Mallanna, S. K.; Karanth, S. S.; Marturano, J. E.; Kudva, A. K.; Lehmann, M.; Morse, J. K.; Jamiel, M.; Norman, T.; Wilson, C. G.; Munarin, F.; Broderick, D.; Van Buskirk, M.; Uddin, E.; Ret, M.; Steele, C. A.; Cheema, M. K.; Black, J.; Vanderploeg, E. J.; Chen, C. S.; Bhatia, S.; Rezania, A.; Lowery, T. J.; Cazanave, S. C.; Chhabra, A.

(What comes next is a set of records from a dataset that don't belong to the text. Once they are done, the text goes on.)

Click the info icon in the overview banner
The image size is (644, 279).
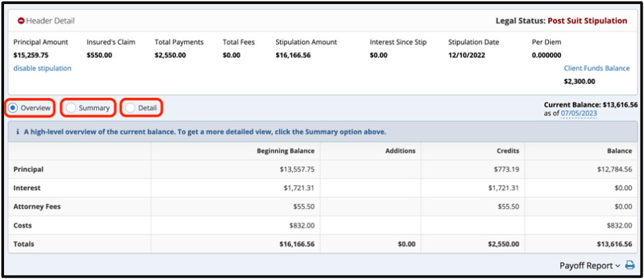pyautogui.click(x=17, y=132)
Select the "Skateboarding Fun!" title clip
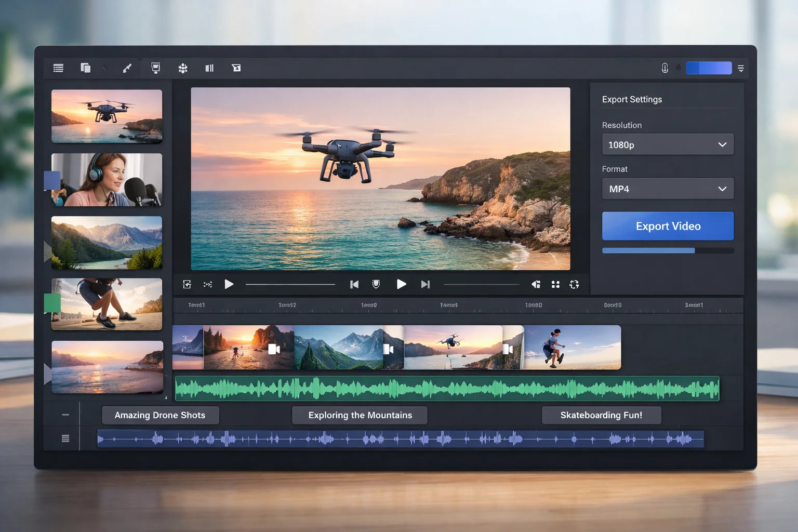The height and width of the screenshot is (532, 798). click(601, 415)
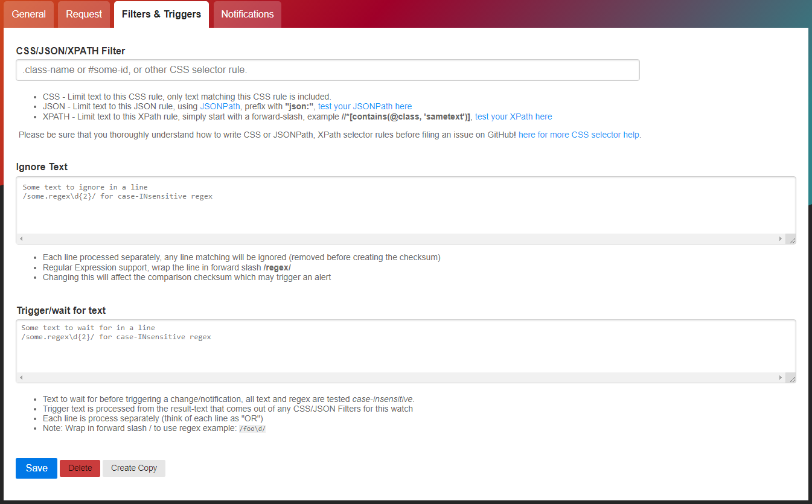Click the resize grip of the Ignore Text box
The height and width of the screenshot is (504, 812).
[x=792, y=239]
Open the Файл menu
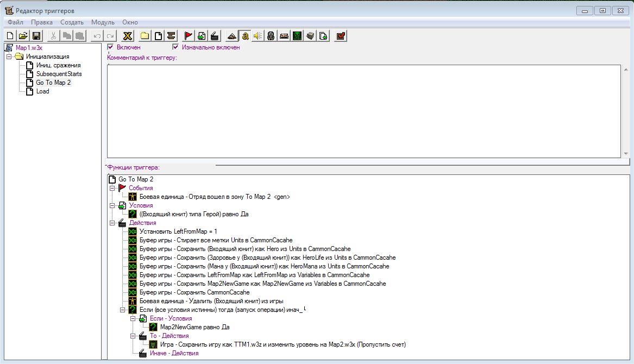The width and height of the screenshot is (634, 364). (15, 22)
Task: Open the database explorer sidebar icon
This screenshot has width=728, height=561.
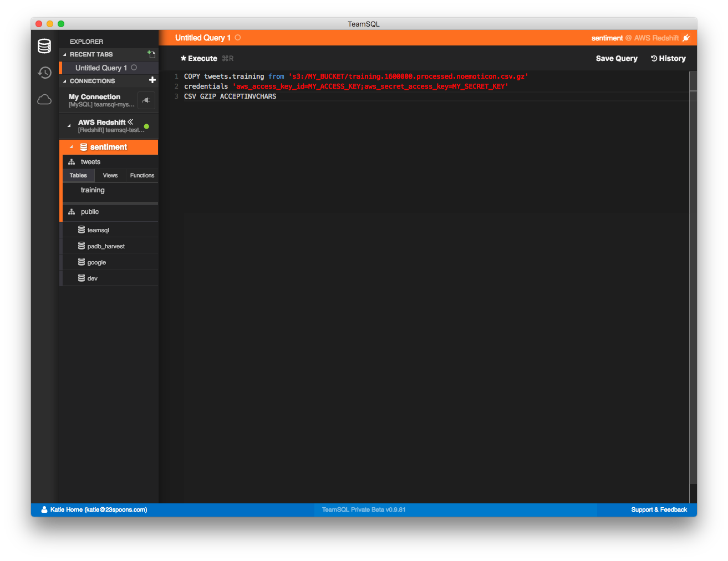Action: (44, 46)
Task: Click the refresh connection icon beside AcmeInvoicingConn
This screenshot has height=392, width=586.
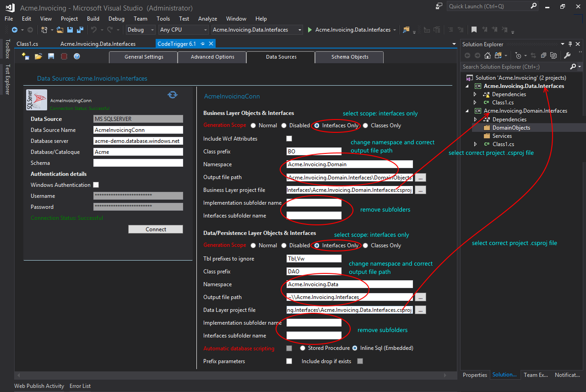Action: [x=173, y=95]
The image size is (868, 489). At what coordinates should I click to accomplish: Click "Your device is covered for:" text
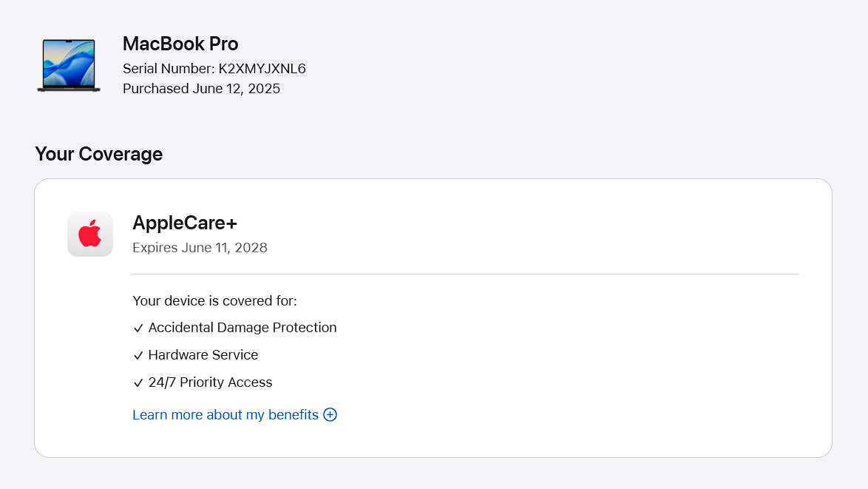click(x=214, y=301)
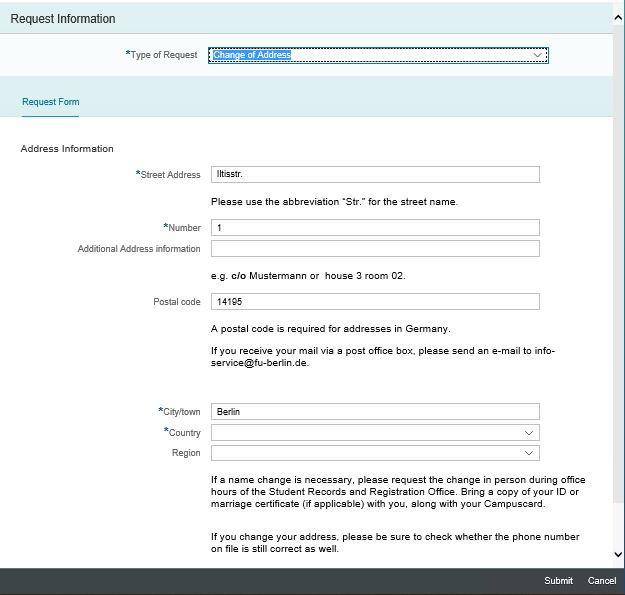Expand the Type of Request dropdown arrow
Screen dimensions: 625x595
click(x=537, y=55)
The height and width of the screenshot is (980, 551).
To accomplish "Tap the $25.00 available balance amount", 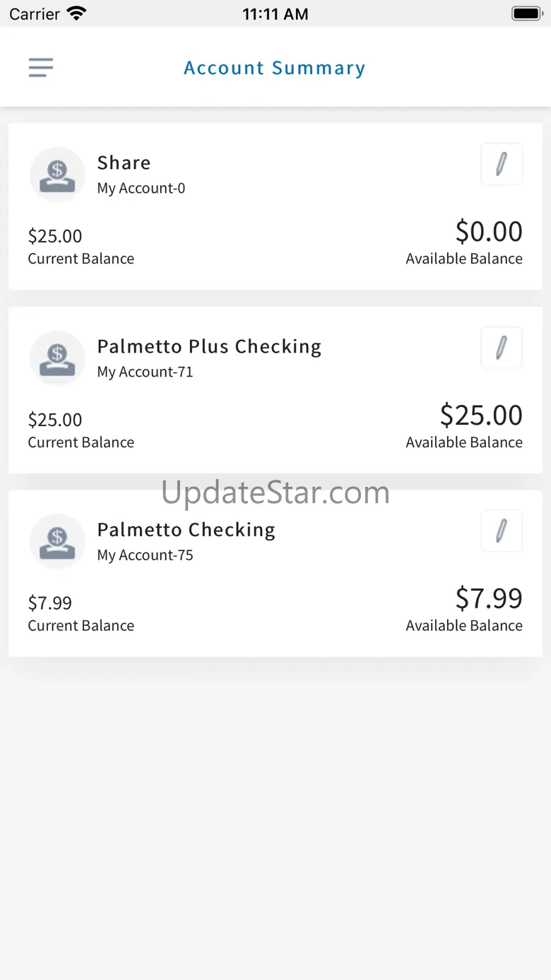I will click(481, 415).
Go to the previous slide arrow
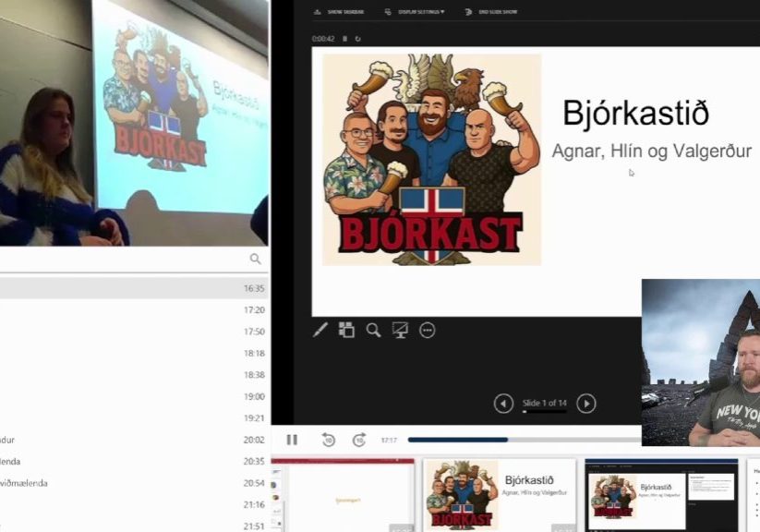Image resolution: width=760 pixels, height=532 pixels. click(x=503, y=403)
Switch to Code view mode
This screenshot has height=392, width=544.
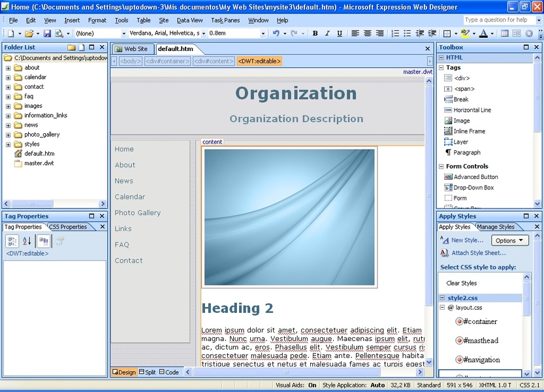coord(168,372)
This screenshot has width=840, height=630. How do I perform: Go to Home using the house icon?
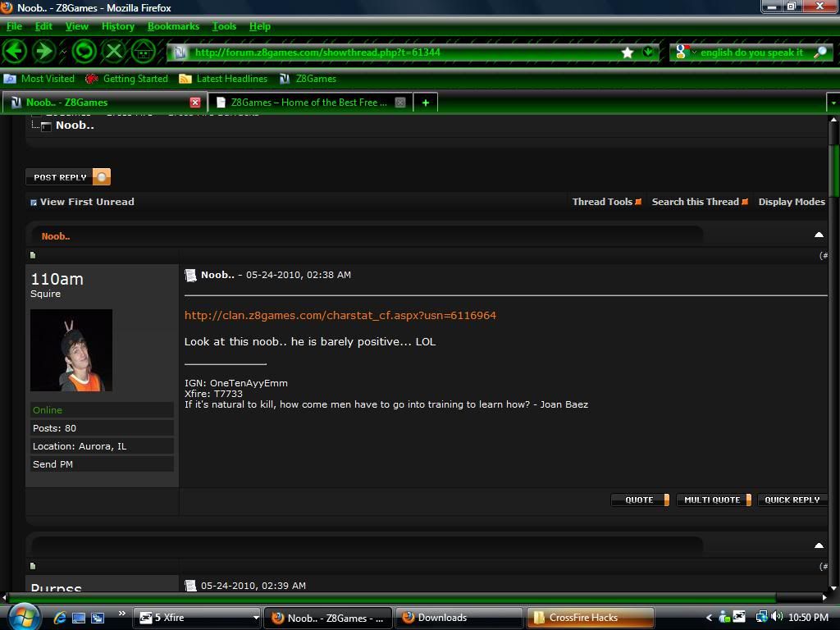144,51
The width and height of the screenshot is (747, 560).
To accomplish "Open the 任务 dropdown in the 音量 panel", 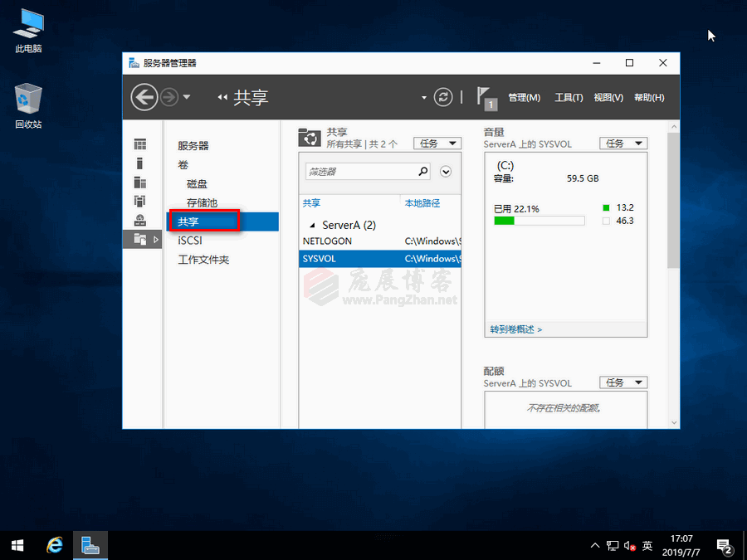I will click(623, 143).
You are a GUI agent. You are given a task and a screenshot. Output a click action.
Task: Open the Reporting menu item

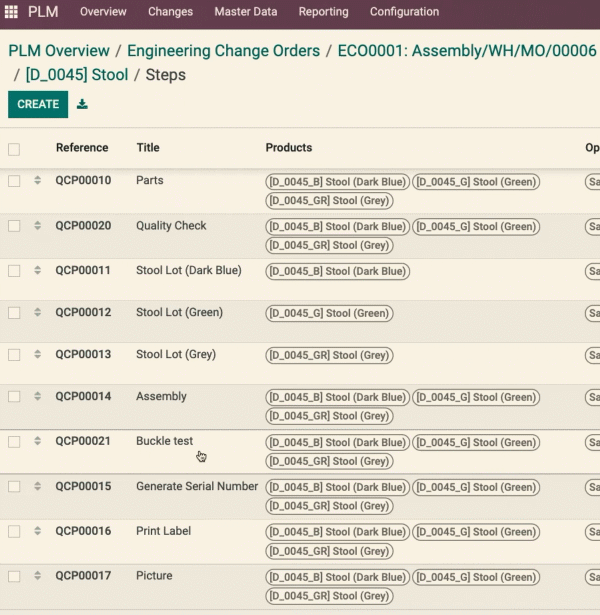coord(324,12)
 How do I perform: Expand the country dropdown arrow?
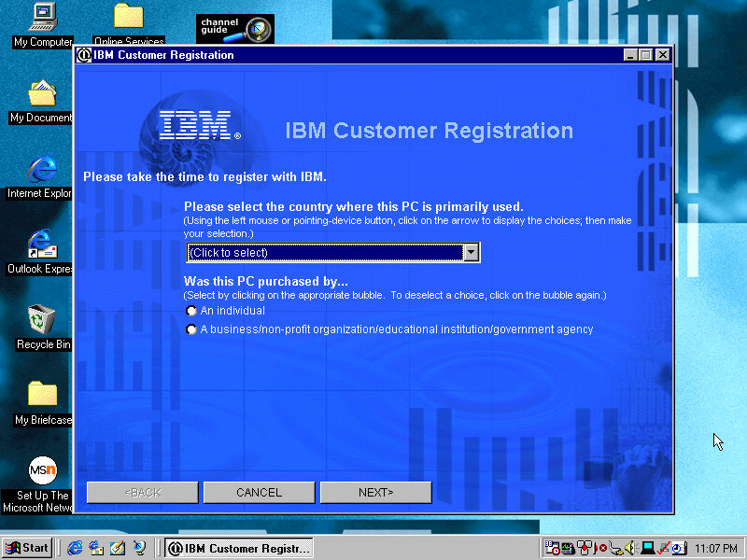[472, 252]
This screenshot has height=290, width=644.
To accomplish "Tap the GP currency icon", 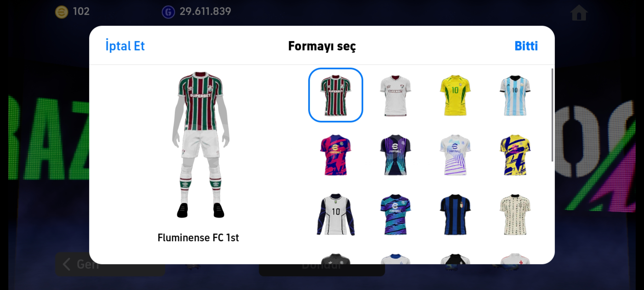I will 168,12.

Liver disease affects millions annually in the United States, with orthotopic transplantation as the only curative option for many patients. However, the scarcity of donor organs highlights a need for alternative cell-based therapies. Hepatocyte-based approaches are promising due to the cells\' inherent synthetic, metabolic, and detoxifying functions, but they face critical barriers, including the lack of a scalable source of functional hepatocytes and poor engraftment. In this study, we developed a scalable process for expanding primary human hepatocytes (PHHs) while preserving their identity and function. By leveraging heterocellular aggregation with stromal cells, we generated cryopreserved \"seed\" constructs that maintained viability and function post-thaw. Seeds demonstrated enhanced metabolic and detoxification functions and robust engraftment across multiple anatomic sites outside of the liver. Our approach addresses key limitations of hepatocyte-based therapies, offering a stable, scalable, and clinically viable platform for liver cell therapy applications.